Sunday, July 19, 2009

Staying Put in Ireland

First, my apologies for being Absent Without Leave. Things have been a bit crazy for the past 6 weeks or so, and are going to get even crazier over the next 2 months. I fly to Boston on business on the 3rd August; my day job provides no let up (thank God - it helps to make a bit of money just now); I have a screenplay due in 2 months (and haven't started it); and I'm messing with a new novel. The fact that I've relocated to Trim in County Meath has only compounded things a bit.

But Trim is lovely! A walking town, and with Trim Castle at its heart (the same castle that was used in the film Braveheart), it's a magical place which fills my soul with goodness.

How-and-ever. That's me. So what about you?

Today, I received a post on this Blog from a woman who has just returned to Ireland from what I can only assume was an extended period abroad. She states 'Now all I have to do is stay put!'

It's difficult, that.
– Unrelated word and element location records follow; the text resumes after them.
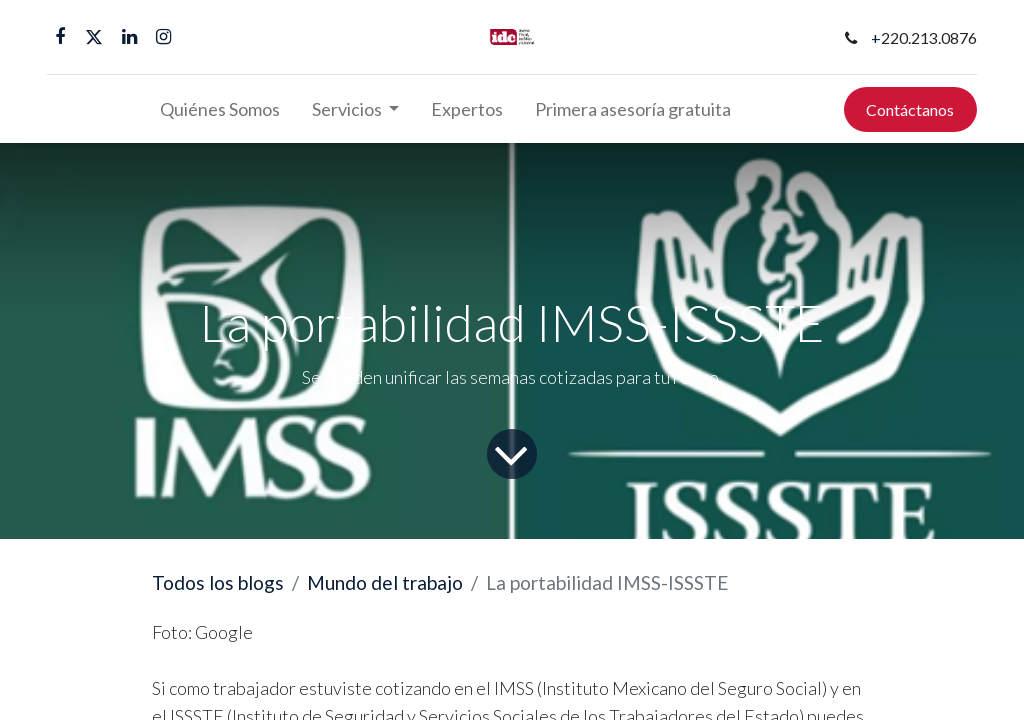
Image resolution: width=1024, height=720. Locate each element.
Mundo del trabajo (385, 582)
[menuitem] (220, 109)
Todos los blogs (218, 582)
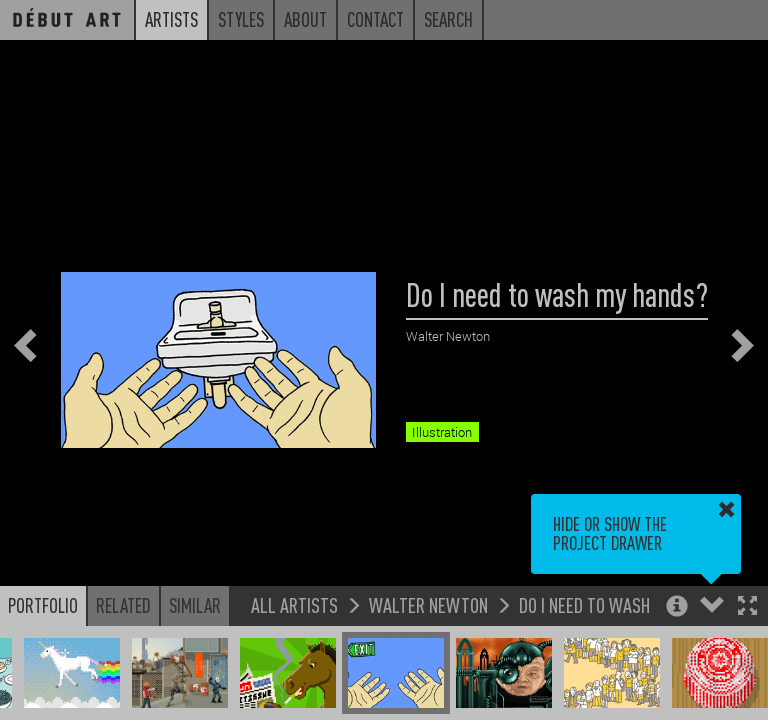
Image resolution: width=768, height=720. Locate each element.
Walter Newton (428, 604)
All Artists (294, 604)
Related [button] (123, 605)
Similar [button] (195, 605)
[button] (747, 607)
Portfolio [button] (43, 605)
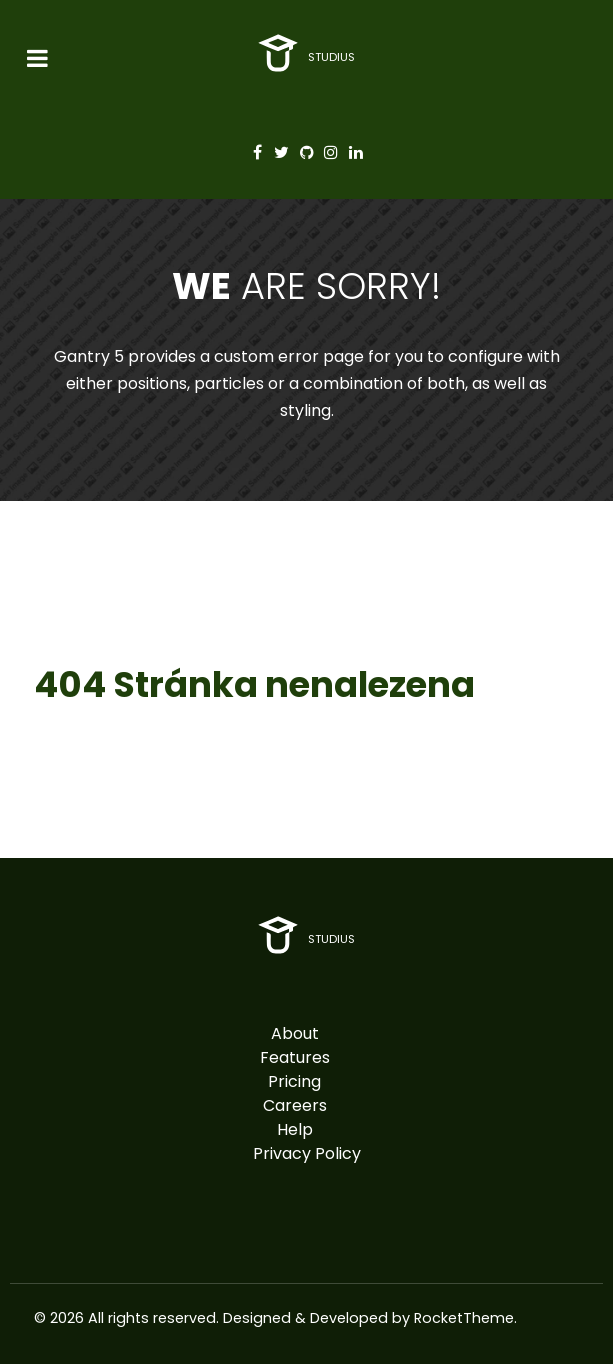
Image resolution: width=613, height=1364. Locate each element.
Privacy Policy (307, 1153)
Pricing (294, 1081)
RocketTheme (464, 1318)
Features (295, 1057)
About (295, 1033)
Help (295, 1129)
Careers (295, 1105)
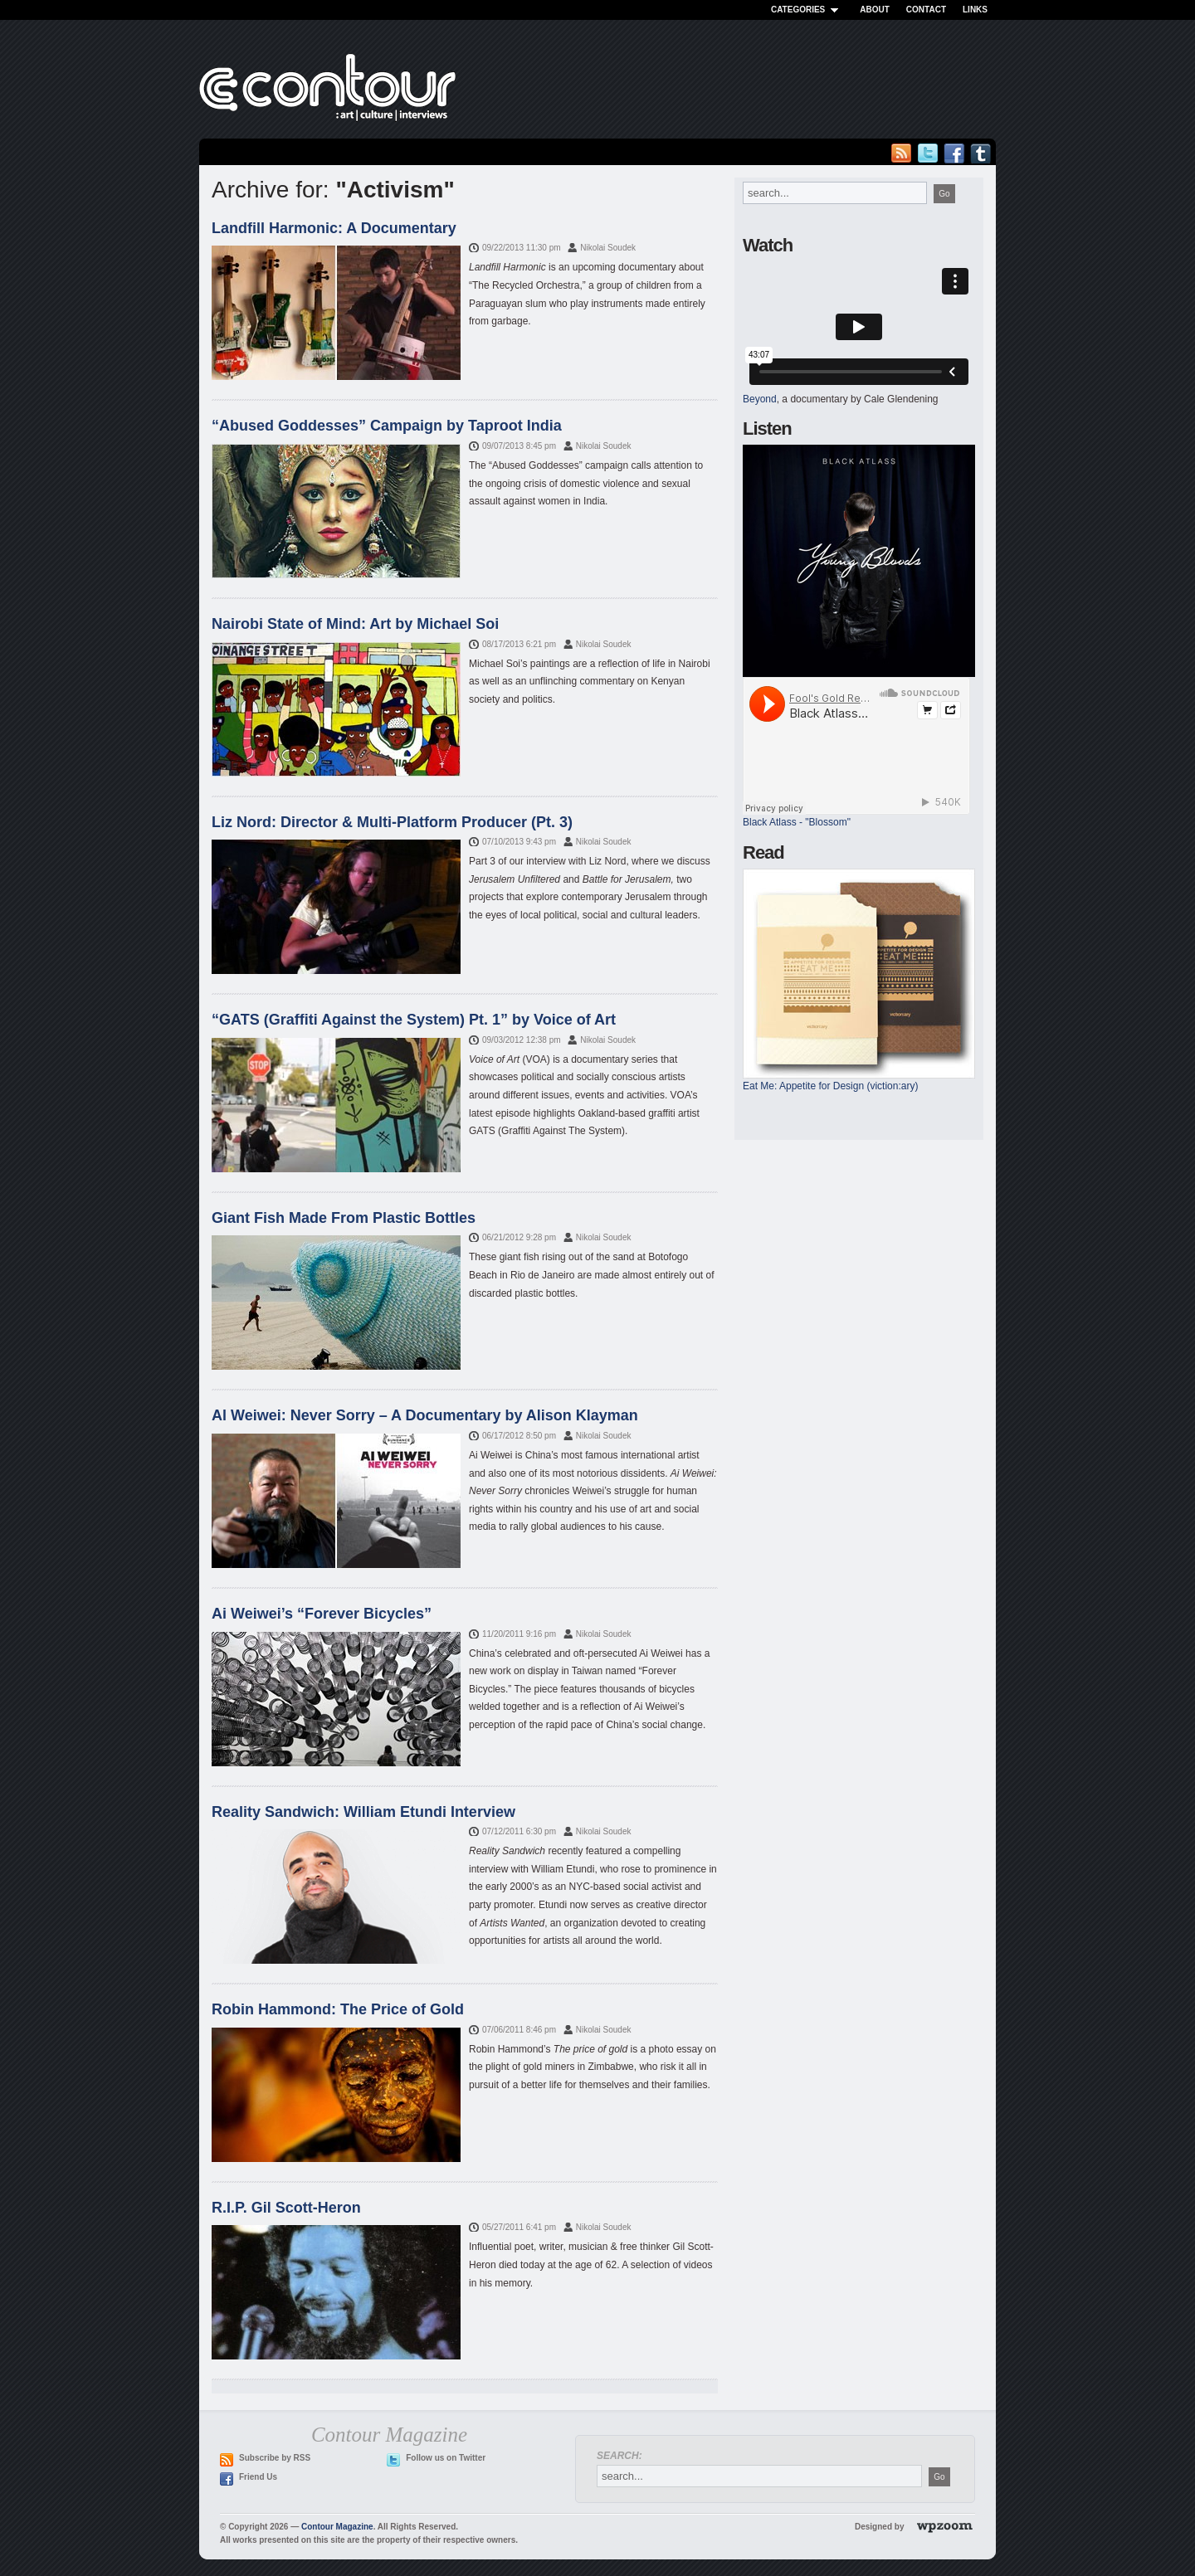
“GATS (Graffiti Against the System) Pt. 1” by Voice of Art (414, 1019)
And she's not the only one. I have a close friend - an Irish fella - who has lived in the States for 10 years. He's moving back to Ireland this coming November. And he's worried about it. "What happens if I don't fit in?" he asks. "What happens if I can't stand the place anymore? I feel like a man without a country. I belong in Ireland, but I also belong in the States, my new home."
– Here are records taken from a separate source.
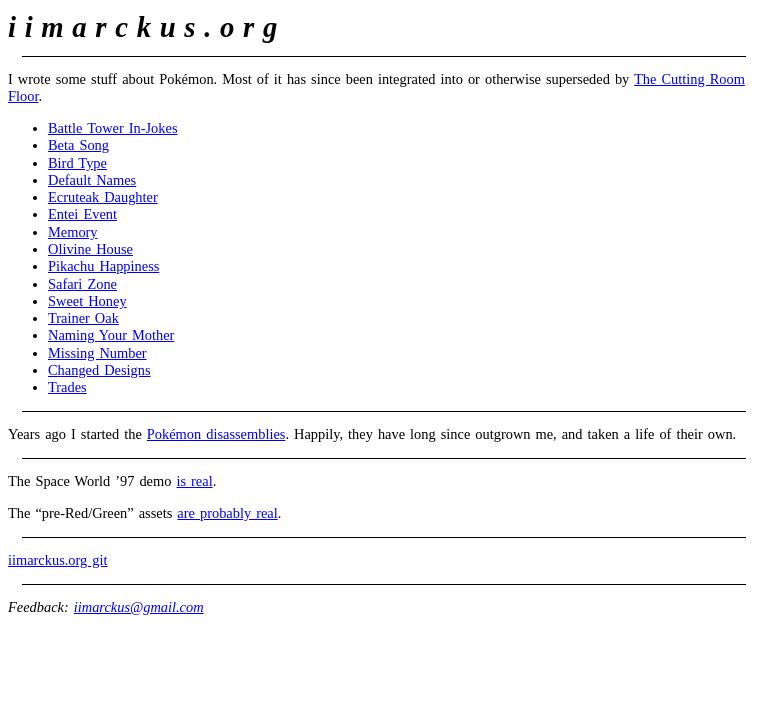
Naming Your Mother (111, 335)
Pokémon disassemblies (216, 434)
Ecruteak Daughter (103, 197)
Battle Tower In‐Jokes (113, 128)
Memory (73, 232)
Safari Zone (82, 284)
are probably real (227, 513)
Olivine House (90, 249)
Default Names (92, 180)
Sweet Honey (87, 301)
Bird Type (77, 163)
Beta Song (78, 145)
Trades (67, 387)
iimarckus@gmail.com (139, 607)
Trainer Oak (83, 318)
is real (194, 481)
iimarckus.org (147, 27)
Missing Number (97, 353)
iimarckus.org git (58, 560)
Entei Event (82, 214)
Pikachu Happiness (103, 266)
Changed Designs (99, 370)
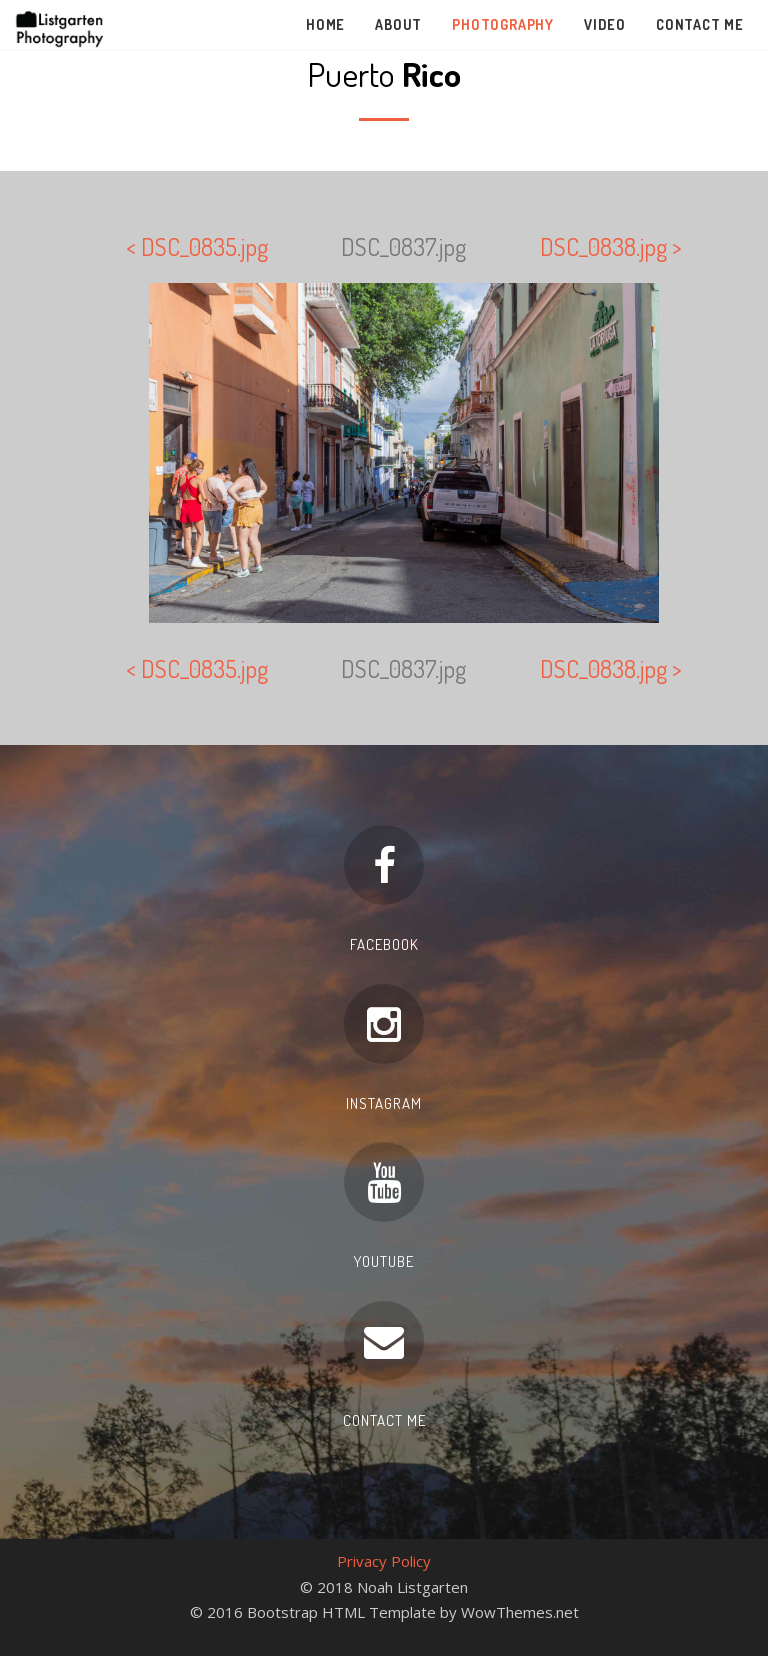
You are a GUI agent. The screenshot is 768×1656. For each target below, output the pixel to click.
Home (325, 24)
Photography (503, 24)
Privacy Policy (384, 1561)
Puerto (384, 73)
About (398, 24)
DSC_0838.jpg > (611, 246)
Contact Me (700, 24)
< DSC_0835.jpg (197, 246)
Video (605, 24)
Oh, how well I understand that feeling! - of belonging, but not quite so. So what do you do to 'stay put', as my post-lady asks? What do you do to feel a part of the place again.

I'm not exactly sure. But I have one idea: simply breathe.

The Wonder of Irish Solitude
Last week I had a business trip to County Mayo. I visited Westport, and for 2 days I stood on an open field in the rain, watching as a crew of refurbishers put up a series of electric poles. I've been contracted to help a company with a website, and the owner - a big Mayo fella who used to be a lighthouse keeper but now owns the company - stood beside me as it began to softly rain. "Ah," he says to me. "Isn't it a wonder. Breathe that air. You can believe in angels in this weather."

Angels? From a guy as big and as tough as the solid wooden poles he was erecting? And yet, that was the case. He believes in angels and so, I suspect, does the entire population of Westport because of their soft and open nature, and the goodness that I met so many times while I was there.

The next morning, I woke up early. I wandered down toward the old Harbour, and there I beheld the sunrise. Croagh Patrick, the legendary pilgrimage site, rose hundreds of feet through a horizon of cloud scud, and for a long while I stood at the sea and beheld its glory as the sun finally painted it in the warmth of the rising sun. For a long time, I just stood there: hearing the whispers of the far-off cormorants hunting for breakfast; the gentle breath of a breeze on my balding pate. And in that instance, I felt part of the place. As if the angels of the Mountain were welcoming me home after a long journey.

How do you Stay Put in Ireland? Perhaps one of the answers is this: listen to the angels. They sing to us with a song of welcome.